Dependendo da ambição de cada projeto podemos ter hortas muito simples, compostas por meia dúzia de vasos à janela, ou hortas mais complexas compostas por canteiros, sistema de rega, compostagem, etc., num terraço por exemplo. Podemos adquirir os vasos e as prateleiras, construí-los ou reciclá-los. Podemos comprar as plantas prontas a transplantar ou podemos produzir as nossas próprias plantas a partir de semente ou de enraizamento de estacas. O grau de complexidade depende sempre dos nossos objetivos e do tempo que decidirmos ou que podemos despender. De qualquer modo, ter uma horta em casa, à medida de cada um, é sempre possível e muito recomendável.

Uma horta em casa

Existe também uma dimensão educativa e pedagógica nesta abordagem?
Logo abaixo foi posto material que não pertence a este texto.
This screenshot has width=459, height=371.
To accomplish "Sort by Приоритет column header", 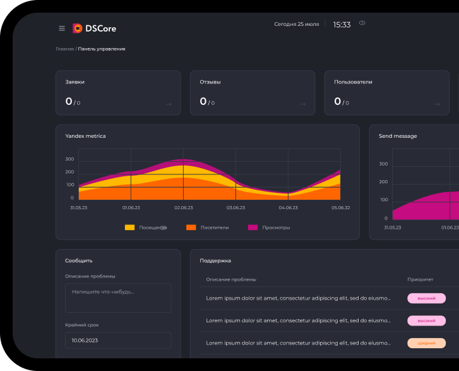I will pos(420,279).
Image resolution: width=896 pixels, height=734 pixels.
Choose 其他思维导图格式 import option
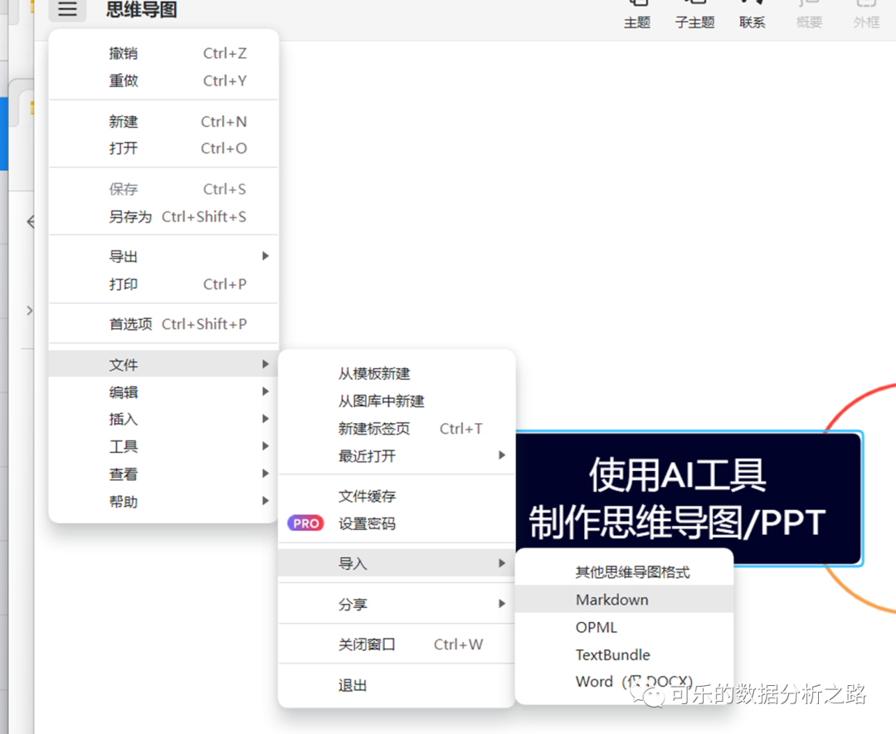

Claro que sim, pois cultivar o próprio alimento cria a oportunidade, não só de comer produtos biológicos saborosos e saudáveis, como também cuidar das plantas e vê-las crescer o que, comprovadamente, contribui para o bem-estar físico, mental e emocional das pessoas. A horta permite ainda cultivar cores, aromas e sabores para a confeção de pratos, estimulando a criatividade; aprender muitas coisas novas, aumentando o conhecimento; proporcionar bons momentos de lazer; partilhar materiais, plantas e experiências, com a família, os amigos ou com os vizinhos.

O envolvimento das crianças na horta contribui para aumentar o sentido de responsabilidade e a consciência do valor dos alimentos e dos recursos naturais que sustentam a vida do Homem no planeta (o solo, a água, o ar e a biodiversidade).

Em síntese, a horta em casa proporciona uma ocupação útil do tempo, agradável, saudável e gratificante.

Dependendo da ambição de cada projeto podemos ter hortas muito simples, compostas por meia dúzia de vasos à janela, ou hortas mais complexas compostas por canteiros, sistema de rega, compostagem, etc., num terraço por exemplo.

Estimaram qual a poupança mensal obtida com o recurso a uma horta em casa?

Cada um terá de fazer as suas contas, que dependem dos objetivos, dos recursos utilizados e dos resultados obtidos. No entanto, nesta poupança deverão ser contabilizados todos os benefícios que o trabalho na horta proporciona, muitos deles de valor dificilmente mensurável em termos económicos, mas de valor incalculável no que respeita à saúde, qualidade de vida, bem-estar e aumento das relações interpessoais. Estas contas não são fáceis de equacionar, mas acreditamos que se forem consideradas, o resultado económico final é muito positivo.

Não podemos esquecer ainda as vantagens ambientais da horta, que também devem ser introduzidas na contabilidade de custos/benefícios. A horta motiva a diminuição da acumulação de resíduos orgânicos domésticos que, através da compostagem, podem ser utilizados como fertilizantes das plantas no modo de produção biológico; a reciclagem de resíduos inorgânicos, como por exemplo, a reutilização de embalagens de plástico, para diversas práticas como as sementeiras de plantas em viveiro; a melhoria do ambiente urbano em consequência do aumento de áreas com vegetação.

Presumo que na vossa alimentação diária introduzam alimentos provenientes da vossa horta doméstica. Podem dar-nos alguns exemplos de refeições inteligentes com recurso a hortícolas, ervas de cheiro e flores comestíveis?

Também nós estamos em processo de aumentar a horta em casa, mas é um prazer quando utilizamos em saladas folhas baby de alface, rúcula e acelga, quando salpicamos pratos e saladas com germinados e flores comestíveis como o amor-perfeito, quando temperamos pratos e saladas com cebolinho, alho oriental, tomilho, manjericão, salsa e coentro ou, ainda, quando fazemos infusões e aromatizamos queijo e sobremesas com hortelã-pimenta, limonete ou stevia.